O líder norte-americano considera que “a guerra em Gaza acabou”, quando na realidade o cessar-fogo entre Hamas e Israel já está em risco de colapsar. Na sexta-feira, recebe o Presidente da Ucrânia na Casa Branca, mas o encontro promete abrir uma nova frente de batalha mais do que enterrar o machado da guerra. Para os mais atentos, o seu derradeiro objetivo é só um: “poder focar-se no essencial”

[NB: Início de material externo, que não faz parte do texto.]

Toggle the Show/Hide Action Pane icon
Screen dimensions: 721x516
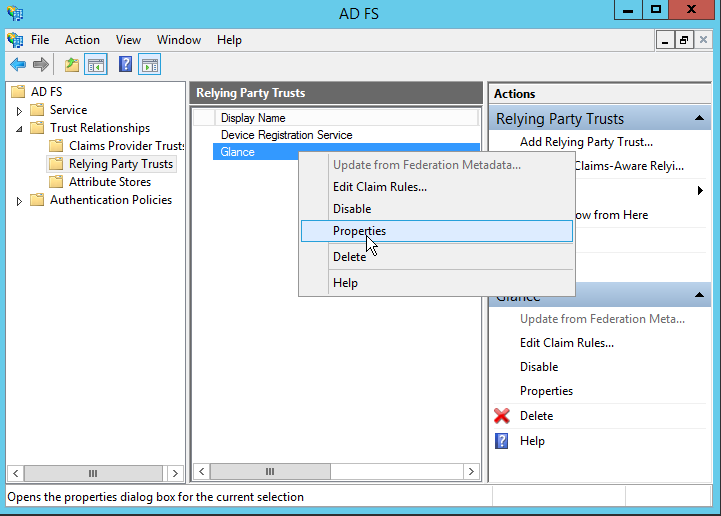(x=149, y=65)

Donald Trump tem mais com que se preocupar e a prová-lo está uma semana frenética que ainda só vai a meio. Tendo aberto uma nova frente de guerra comercial com a China – anunciando tarifas de 100% sobre as exportações chinesas para os EUA, que já mereceram uma promessa de retaliação em igual medida por parte de Pequim – o presidente norte-americano quer, à força, enterrar o machado da guerra nos dois grandes conflitos que pairam sobre a sua administração. E fá-lo à custa da verdade, se necessário for, tendo já proclamado o “fim da guerra em Gaza”, antes de anunciar uma reunião com o presidente da Ucrânia em Washington DC na próxima sexta-feira.

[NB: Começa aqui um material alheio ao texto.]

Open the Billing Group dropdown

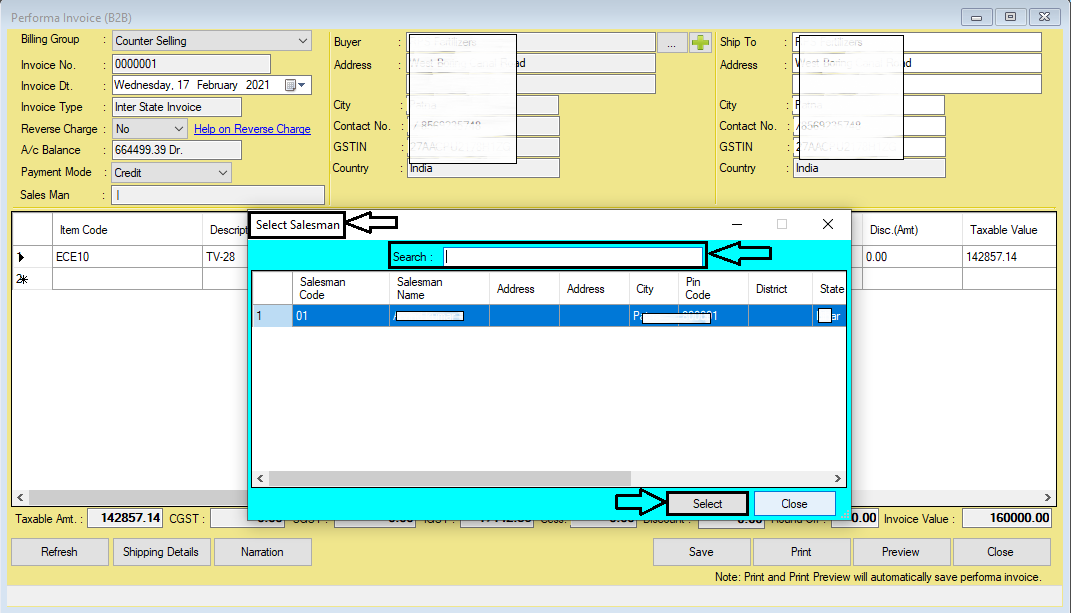pos(301,40)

“Trump é um líder que precisa de mediatismo e, quando toma uma decisão, anuncia-a como decisão final sem se preocupar com as consequências dessa decisão”, aponta à CNN Portugal José Filipe Pinto, especialista em Relações Internacionais. “Para ele, a guerra em Gaza está terminada, mesmo que efetivamente não tenha terminado – e, da mesma maneira, vai tentar concentrar-se na questão ucraniana e russa com uma atitude muito semelhante”, antecipa o também professor catedrático da Universidade Lusófona.

Um dia depois de Trump ter proclamado a inauguração de uma “nova era dourada do Médio Oriente”, ontem o cessar-fogo entre Israel e o Hamas já ameaçava fracassar. Na primeira fase do acordo de paz proposto pela administração norte-americana e debatido na cimeira da paz no Egito – da qual estiveram ausentes representantes de Israel, do Hamas e do Irão – o grupo palestiniano comprometia-se a libertar todos os reféns vivos e mortos. Mas libertados os vivos, a segunda parte está a provar-se mais difícil – e isso pode ser aproveitado por Israel para pôr fim a um acordo que está longe de unir todos os israelitas ainda antes de ser totalmente negociado.

“Houve quem dissesse que a segunda fase já começou, mas isso não é correto, continuamos na primeira e ainda hoje [ontem] o Comité Internacional da Cruz Vermelha disse que é um desafio enorme localizar os corpos dos reféns que morreram, porque estamos a falar de um conflito com dois anos – se não há condições do ponto de vista humanitário minimamente dignas no que diz respeito ao abastecimento dos vivos, não podemos esperar tratamento melhor em relação aos mortos”, ressalta José Filipe Pinto.

O “primeiro problema” com o acordo de cessar-fogo em Gaza prende-se com a entrega dos reféns mortos, destaca José Filipe Pinto, “até porque durante muito tempo alguns dos reféns estiveram na posse de outros grupos, designadamente a jihad islâmica palestiniana [na foto]”, com o qual o Hamas está agora envolvido em confrontos no terreno (Abdel Kareem Hana/AP)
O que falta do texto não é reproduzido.